Do Your Corporate Values Need an Oil Change?
The development of values is ripe with consultants, retreats, and focus groups. We spend much money and time coming up with the perfect list. Do we really have to perform preventative maintenance in between the rare "purchases" of a new set of values? Yes.
No matter how often values are fueled with positive reinforcement and sound marketing, they can become stale. They can become platitudes, something that's been used way too often to still be interesting or thoughtful. This danger is progressive. First, team members may stop listening and zone out; the culture becomes unguided. As the platitudes become more of an irritation, the cynics surface turning the culture to indifference. People just don't care. If leaders continue to repeat the platitude, rebellion is the final byproduct; the culture can become hostile and even destructive.
Fortunately, good preventative maintenance of the corporate values can keep the values fresh, dynamic, and interesting. First, speak of your values in aspirational terms. Goals need to be bounded, realistic, and measurable, but values should pull at the heart strings. Leaders need to speak in terms of the ultimate realization of the value, in a superlative sense, to inspire their teams. It's great to cite examples of the value in action, but pretending the value is demonstrated 100% of the time erodes the credibility of that value and the leader.

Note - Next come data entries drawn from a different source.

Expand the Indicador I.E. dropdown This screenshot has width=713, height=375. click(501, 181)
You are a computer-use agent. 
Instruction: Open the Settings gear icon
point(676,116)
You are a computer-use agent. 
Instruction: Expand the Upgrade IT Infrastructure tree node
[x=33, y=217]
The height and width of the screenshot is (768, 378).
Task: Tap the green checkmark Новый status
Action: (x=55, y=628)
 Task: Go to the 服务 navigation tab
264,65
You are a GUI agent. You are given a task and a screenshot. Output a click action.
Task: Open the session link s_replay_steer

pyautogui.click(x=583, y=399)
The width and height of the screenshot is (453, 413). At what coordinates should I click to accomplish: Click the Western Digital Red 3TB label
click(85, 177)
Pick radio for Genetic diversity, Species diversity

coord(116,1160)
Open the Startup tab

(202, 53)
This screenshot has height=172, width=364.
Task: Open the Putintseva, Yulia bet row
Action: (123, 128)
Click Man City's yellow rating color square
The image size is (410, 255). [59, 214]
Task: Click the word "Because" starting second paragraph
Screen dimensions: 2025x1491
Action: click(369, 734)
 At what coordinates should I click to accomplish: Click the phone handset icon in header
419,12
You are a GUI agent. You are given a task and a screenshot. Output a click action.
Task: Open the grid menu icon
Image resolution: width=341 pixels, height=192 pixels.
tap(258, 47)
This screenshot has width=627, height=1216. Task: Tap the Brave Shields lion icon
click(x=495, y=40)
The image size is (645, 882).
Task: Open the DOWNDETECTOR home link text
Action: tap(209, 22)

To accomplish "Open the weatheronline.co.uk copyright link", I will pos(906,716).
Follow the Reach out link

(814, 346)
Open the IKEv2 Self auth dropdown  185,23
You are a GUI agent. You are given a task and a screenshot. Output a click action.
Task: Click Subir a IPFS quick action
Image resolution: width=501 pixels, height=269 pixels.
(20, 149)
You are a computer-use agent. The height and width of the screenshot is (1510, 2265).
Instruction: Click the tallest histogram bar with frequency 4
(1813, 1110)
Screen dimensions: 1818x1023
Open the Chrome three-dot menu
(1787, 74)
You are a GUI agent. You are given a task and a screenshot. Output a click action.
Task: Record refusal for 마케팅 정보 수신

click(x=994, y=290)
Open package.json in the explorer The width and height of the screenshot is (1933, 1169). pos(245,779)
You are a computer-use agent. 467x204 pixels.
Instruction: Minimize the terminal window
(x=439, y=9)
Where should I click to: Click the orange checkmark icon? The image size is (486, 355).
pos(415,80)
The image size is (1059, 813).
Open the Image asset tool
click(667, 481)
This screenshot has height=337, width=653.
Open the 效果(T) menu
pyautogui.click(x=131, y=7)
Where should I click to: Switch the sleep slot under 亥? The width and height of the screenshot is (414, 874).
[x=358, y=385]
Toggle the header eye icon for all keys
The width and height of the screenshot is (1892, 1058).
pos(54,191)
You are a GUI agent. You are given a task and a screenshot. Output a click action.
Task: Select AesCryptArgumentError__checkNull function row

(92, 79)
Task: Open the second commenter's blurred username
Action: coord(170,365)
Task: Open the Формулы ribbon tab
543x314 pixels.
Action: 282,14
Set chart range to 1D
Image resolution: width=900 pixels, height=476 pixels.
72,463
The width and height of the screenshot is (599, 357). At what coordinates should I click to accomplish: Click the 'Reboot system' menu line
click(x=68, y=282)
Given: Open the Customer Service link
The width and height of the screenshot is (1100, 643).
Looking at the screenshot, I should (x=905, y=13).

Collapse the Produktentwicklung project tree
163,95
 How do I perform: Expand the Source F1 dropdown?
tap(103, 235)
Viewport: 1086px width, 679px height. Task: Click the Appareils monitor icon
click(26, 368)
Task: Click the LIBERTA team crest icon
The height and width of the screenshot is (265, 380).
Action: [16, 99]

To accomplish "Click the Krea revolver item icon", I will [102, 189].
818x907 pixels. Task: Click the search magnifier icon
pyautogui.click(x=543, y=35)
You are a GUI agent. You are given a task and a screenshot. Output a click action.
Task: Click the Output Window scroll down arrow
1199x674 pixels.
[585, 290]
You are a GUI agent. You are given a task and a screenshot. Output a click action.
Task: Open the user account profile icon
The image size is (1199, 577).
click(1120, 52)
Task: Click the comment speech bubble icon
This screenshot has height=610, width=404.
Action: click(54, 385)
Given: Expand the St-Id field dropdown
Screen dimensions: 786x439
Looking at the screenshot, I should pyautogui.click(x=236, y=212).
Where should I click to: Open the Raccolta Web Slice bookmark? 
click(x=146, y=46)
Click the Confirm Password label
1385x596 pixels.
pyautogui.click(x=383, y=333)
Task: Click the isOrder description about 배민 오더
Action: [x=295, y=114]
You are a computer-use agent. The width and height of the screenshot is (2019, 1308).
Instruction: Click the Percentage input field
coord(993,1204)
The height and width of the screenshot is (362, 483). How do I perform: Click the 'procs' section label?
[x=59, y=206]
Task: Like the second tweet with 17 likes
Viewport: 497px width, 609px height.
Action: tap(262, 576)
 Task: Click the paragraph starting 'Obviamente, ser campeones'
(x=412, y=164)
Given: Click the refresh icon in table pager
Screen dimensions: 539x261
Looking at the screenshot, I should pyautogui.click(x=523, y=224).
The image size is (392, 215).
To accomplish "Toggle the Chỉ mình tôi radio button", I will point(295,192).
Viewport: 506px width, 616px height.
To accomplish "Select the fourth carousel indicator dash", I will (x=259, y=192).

Third, do a thorough diagnostic by asking the tough questions. Looking at those actions, where did we fall short? Where has fault been rationalized? Where has blame been deflected? Where does our own ego blind us to the gaps between intent and performance? Where have we settled for "good enough"? These can be uncomfortable questions, but discomfort emphasizes the aspirational side of the value and what has yet to be achieved.
Fourth, beware driving too far on one analogy (like this automotive example). Former athletes love sports analogies (much to the dismay of this non-athlete). Sticking with just one analogy starts the process of zoning out, particularly with those who do not relate to the analogy. Be wary of analogies that overly simplify the value or the situation. There are many nuances and complexity in the everyday work life that just aren't covered by a football play, an orchestral score, or a crop rotation. Simplification can lead to trivialization which in turn leads to the "P" word, platitudes.
Platitudes emerge from familiarity which emerges from predictability. Don't be afraid to throw in some surprises. Intentionally find a new way of speaking of the values. My favorite example of using an unexpected quote to talk about a value and maybe generate a little discomfort is Ernest Hemingway on integrity:
"Always do sober what you said you'd do drunk."
It's maybe not the wisest advice to follow in every situation, but it does give me pause to think about the consistency of my words and actions. Hopefully these suggestions give your corporate values a longer life and a little smoother ride (here ends the automotive analogy).